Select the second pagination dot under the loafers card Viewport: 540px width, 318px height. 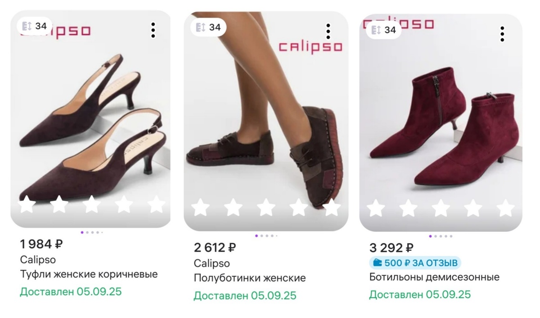pos(262,235)
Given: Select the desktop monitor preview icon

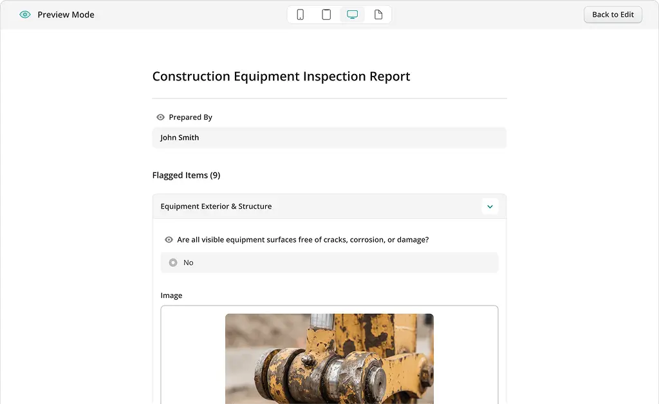Looking at the screenshot, I should tap(352, 15).
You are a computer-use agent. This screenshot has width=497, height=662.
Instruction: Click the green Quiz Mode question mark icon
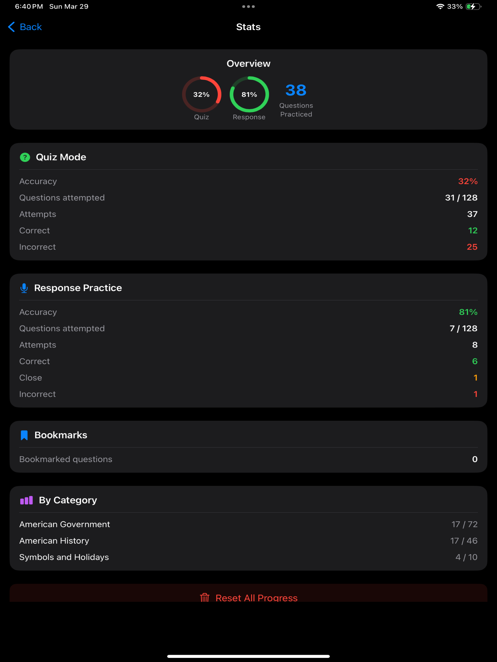pyautogui.click(x=25, y=157)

*-*-*

Can you extract every line of the rows above that contains the string "icon"? Match case exactly.

Reply>
Given: Select the desktop monitor preview icon
Instruction: Click the green Quiz Mode question mark icon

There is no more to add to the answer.